In its earlier comments, the Committee referred to certain provisions imposing penalties of imprisonment (involving an obligation to perform labour, under section 50 of the Offenders’ Education Act) in the circumstances falling within Article 1(a) and (c) of the Convention. The Committee notes with interest from the Government’s report that, in the course of the labour law reform, a new Penal Act (No. 6 of 2004) has been adopted and the Penal Decree (Cap. 13) has been hereby repealed. The Committee notes, in particular, the repeal of sections 37 and 38 of the Penal Decree (concerning prohibited publications), as well as the Government’s indications concerning the amendment of section 110A of the Decree (dealing with disciplinary sanctions in the public service). The Committee requests the Government to provide a copy of the Penal Act (No. 6 of 2004) with its next report.
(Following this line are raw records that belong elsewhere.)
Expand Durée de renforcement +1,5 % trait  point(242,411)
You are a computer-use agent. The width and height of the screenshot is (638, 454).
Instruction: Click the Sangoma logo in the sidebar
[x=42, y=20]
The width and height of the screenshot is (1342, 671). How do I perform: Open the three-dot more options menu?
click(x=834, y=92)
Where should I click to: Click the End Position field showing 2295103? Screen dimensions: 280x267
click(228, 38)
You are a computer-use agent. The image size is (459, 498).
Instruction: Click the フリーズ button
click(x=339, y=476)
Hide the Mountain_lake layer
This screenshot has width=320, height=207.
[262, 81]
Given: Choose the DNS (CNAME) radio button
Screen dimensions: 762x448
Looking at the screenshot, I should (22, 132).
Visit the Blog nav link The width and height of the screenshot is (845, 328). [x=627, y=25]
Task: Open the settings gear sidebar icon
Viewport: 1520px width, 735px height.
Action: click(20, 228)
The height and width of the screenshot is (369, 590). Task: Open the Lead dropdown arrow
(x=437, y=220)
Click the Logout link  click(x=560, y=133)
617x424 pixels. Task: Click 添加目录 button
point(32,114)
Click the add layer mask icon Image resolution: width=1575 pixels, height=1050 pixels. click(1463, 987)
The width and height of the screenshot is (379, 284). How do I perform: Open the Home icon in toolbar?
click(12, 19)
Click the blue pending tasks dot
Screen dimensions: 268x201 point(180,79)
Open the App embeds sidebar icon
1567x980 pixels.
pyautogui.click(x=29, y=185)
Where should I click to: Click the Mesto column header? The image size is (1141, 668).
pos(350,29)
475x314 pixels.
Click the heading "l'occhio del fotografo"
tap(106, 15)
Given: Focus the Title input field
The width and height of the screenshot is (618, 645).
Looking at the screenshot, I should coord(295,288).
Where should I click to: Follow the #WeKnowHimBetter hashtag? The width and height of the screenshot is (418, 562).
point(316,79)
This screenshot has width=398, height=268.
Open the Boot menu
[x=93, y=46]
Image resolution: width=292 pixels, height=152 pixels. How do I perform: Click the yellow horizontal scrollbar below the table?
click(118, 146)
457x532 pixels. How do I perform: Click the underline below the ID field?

Article 1(a). 1. Penalties imposed for seditious offences. Referring to its earlier comments concerning section 41 of the Penal Decree (Cap. 13) (seditious offences), the Committee notes the Government’s indication in its report that, despite the repeal of the Penal Decree, the new Penal Act (No. 6 of 2004) contains similar provisions (section 41) and several convictions have been made under this section, with penalties of imprisonment for a term of not less than seven years. The Committee requests the Government to provide, in its next report, a more detailed information on the application of section 41 of the Act in practice, including copies of the court decisions defining or illustrating its scope, so as to enable the Committee to ascertain whether this section is applied in a manner compatible with the Convention.

2. Restriction orders in respect of persons conducting themselves so as to be dangerous to peace, good order, good government or public morals. In its earlier comments, the Committee referred to section 4(b) of the Deportation Decree (Cap. 41), concerning restriction orders in respect of persons conducting themselves so as to be dangerous to peace, good order, good government or public morals. The Government indicates in its latest report that no amendment has been made to this section, though in its 2002 report the Government stated that the Committee’s comments on this provision would be taken into account in the course of the labour law reform. The Committee requests the Government to provide, in its next report, information on the application of section 4(b) in practice, indicating the number of persons against whom such orders have been made, the grounds for making the orders and the nature of any penalties imposed for breach of such orders, so as to enable the Committee to ascertain whether this section is applied in a manner compatible with the Convention.

3. Penal provisions concerning unlawful societies. The Committee has noted that sections 55–57 of the Penal Decree concerning unlawful societies have been repealed by the Society Decree No. 20 of 1963, which in turn has been repealed by the Afro Shirazi Party Decree No. 11 of 1965, copies of which have been communicated by the Government with its report. The Committee previously noted the Government’s indication that the latter Decree had been also repealed by Decree No. 3 of 1980. However, Act No. 3 of 1980 (the Election of Chairman of the Revolutionary Council and the President of Zanzibar Act 1980), a copy of which has been supplied by the Government, does not seem to contain provisions to that effect. The Committee requests the Government to clarify this issue and to provide copies of the repealing text with its next report.

Article 1(c). Disciplinary measures applicable to seafarers. In its earlier comments, the Committee referred to section 3 of the Zanzibar Government Shipping Decree (Cap. 141) concerning certain disciplinary offences by seafarers. The Committee has noted the Government’s repeated indication in its reports that there has been no convictions under this provision. It hopes that the Government will continue to provide, in its future reports, information on any application of this provision in practice.